* **TASK MATERIAL**:
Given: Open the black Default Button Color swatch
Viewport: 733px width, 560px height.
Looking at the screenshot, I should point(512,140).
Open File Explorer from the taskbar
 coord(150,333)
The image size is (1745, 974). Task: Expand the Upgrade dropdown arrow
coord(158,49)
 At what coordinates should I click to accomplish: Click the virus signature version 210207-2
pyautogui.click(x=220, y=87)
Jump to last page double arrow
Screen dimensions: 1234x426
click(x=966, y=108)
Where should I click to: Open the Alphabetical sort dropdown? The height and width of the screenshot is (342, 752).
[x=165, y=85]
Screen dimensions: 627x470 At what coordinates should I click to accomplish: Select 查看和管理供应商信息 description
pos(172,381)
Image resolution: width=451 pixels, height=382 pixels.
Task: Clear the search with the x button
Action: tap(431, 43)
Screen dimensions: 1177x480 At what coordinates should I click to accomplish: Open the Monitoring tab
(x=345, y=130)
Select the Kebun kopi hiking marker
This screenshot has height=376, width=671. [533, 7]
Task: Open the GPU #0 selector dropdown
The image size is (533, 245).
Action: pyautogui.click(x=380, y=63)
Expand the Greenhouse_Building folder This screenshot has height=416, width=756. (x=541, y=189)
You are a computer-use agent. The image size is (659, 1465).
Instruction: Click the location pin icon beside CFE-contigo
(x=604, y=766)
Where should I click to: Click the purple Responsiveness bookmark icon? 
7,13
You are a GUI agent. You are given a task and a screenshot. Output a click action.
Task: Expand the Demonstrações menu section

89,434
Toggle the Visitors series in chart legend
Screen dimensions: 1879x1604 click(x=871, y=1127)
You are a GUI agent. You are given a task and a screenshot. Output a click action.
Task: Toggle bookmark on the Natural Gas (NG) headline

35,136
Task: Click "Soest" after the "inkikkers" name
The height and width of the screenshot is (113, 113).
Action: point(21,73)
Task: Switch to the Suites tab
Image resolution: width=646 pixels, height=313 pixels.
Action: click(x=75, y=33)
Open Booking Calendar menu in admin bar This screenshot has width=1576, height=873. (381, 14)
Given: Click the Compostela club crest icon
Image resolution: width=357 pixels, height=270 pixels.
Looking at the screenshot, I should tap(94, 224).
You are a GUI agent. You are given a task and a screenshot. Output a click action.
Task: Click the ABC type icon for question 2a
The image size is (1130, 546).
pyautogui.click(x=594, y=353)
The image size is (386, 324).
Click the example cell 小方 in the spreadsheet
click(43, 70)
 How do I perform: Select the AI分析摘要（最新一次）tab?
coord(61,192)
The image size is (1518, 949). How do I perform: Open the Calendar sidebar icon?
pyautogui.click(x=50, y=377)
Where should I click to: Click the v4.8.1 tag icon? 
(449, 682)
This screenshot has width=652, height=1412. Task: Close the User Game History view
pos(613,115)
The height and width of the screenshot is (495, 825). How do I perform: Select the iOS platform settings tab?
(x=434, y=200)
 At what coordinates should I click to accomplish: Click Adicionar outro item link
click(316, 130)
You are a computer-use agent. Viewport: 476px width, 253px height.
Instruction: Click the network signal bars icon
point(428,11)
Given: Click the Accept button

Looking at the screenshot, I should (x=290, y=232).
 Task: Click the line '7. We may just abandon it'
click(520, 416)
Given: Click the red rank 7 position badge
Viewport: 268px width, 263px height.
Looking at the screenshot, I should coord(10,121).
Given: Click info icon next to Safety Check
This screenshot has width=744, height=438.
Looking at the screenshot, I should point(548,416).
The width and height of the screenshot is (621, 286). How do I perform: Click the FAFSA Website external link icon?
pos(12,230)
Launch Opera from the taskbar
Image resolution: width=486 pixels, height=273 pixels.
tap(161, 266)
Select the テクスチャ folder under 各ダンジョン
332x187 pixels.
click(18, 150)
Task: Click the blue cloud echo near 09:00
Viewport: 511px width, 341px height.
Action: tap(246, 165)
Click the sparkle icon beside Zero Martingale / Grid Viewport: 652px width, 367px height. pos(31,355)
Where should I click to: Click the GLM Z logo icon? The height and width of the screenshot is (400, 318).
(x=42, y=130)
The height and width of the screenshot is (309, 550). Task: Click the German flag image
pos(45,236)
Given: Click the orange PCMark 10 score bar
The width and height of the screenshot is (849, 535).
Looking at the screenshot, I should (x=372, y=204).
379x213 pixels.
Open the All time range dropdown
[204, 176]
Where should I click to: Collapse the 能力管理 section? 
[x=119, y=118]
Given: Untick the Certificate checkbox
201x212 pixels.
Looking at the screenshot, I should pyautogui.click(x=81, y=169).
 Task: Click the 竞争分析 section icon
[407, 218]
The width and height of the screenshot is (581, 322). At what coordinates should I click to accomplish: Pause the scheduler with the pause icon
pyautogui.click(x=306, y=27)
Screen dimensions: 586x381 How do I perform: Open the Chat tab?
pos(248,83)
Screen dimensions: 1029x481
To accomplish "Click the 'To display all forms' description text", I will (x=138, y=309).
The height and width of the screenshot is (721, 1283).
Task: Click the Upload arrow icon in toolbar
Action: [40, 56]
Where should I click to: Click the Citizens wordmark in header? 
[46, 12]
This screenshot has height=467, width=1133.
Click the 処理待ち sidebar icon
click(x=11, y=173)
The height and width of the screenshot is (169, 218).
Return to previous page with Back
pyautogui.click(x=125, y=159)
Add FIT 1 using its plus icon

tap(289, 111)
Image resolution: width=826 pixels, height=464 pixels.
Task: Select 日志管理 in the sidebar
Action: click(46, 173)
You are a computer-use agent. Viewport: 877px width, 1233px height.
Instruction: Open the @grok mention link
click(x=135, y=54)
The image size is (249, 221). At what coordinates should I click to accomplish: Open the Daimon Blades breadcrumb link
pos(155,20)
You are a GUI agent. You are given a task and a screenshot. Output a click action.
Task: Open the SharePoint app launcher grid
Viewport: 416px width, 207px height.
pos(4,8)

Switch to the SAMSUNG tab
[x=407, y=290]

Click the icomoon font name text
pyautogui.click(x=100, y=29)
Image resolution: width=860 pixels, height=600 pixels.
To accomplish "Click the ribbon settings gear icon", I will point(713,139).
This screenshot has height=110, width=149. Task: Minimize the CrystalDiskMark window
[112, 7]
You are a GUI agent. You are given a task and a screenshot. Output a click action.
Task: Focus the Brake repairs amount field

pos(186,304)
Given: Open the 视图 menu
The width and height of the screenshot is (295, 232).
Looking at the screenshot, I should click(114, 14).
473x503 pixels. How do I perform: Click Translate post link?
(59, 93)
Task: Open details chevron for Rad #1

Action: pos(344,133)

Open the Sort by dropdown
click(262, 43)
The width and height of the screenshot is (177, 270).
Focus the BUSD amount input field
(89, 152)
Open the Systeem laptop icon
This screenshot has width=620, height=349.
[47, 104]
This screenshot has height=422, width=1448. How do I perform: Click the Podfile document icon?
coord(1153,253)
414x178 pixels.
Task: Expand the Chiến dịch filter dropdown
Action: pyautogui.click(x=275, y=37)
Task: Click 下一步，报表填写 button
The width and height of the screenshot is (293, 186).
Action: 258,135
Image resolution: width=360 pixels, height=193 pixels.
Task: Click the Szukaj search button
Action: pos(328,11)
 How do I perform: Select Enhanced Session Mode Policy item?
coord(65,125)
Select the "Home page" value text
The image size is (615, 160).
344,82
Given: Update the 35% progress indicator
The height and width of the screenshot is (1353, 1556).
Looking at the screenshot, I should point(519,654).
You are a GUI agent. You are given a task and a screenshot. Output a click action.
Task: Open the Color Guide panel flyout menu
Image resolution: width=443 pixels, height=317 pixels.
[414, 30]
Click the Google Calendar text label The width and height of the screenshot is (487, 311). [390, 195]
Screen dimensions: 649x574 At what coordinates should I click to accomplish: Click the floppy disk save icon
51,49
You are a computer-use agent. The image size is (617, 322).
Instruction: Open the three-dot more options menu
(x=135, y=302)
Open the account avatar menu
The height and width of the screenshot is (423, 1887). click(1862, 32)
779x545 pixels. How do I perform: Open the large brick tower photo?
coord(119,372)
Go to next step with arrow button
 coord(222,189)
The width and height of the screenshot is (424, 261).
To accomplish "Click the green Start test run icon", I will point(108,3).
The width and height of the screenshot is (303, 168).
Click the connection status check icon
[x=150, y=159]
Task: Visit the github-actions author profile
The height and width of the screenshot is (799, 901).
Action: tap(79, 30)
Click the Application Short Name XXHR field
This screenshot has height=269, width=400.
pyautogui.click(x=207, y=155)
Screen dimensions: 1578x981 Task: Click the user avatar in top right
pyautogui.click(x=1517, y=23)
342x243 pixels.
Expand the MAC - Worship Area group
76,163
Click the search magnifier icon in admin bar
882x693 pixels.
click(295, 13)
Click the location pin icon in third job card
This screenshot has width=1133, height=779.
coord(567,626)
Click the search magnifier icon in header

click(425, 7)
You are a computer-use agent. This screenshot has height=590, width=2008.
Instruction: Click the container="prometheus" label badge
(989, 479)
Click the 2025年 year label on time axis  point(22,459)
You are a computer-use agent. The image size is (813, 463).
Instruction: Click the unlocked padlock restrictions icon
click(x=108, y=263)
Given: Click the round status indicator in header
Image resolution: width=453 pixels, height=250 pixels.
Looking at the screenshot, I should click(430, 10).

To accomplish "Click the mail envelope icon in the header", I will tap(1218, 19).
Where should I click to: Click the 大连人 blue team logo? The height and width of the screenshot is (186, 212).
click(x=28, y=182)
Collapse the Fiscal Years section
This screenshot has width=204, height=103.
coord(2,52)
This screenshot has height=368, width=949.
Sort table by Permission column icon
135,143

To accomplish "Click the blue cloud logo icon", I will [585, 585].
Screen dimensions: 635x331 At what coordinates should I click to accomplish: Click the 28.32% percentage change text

* **ASSIGNMENT**:
Transcribe the records above exactly, beginning at the line that contains "The image size is (386, 324)." and ending with the line that contains "You are a computer-use agent. Viewport: 476px", both included, and nothing else.

* **RESPONSE**:
The image size is (386, 324).
Click the example cell 小方 in the spreadsheet
click(43, 70)
 How do I perform: Select the AI分析摘要（最新一次）tab?
coord(61,192)
The image size is (1518, 949). How do I perform: Open the Calendar sidebar icon?
pyautogui.click(x=50, y=377)
Where should I click to: Click the v4.8.1 tag icon? 
(449, 682)
This screenshot has width=652, height=1412. Task: Close the User Game History view
pos(613,115)
The height and width of the screenshot is (495, 825). How do I perform: Select the iOS platform settings tab?
(x=434, y=200)
 At what coordinates should I click to accomplish: Click Adicionar outro item link
click(316, 130)
You are a computer-use agent. Viewport: 476px width, 253px height.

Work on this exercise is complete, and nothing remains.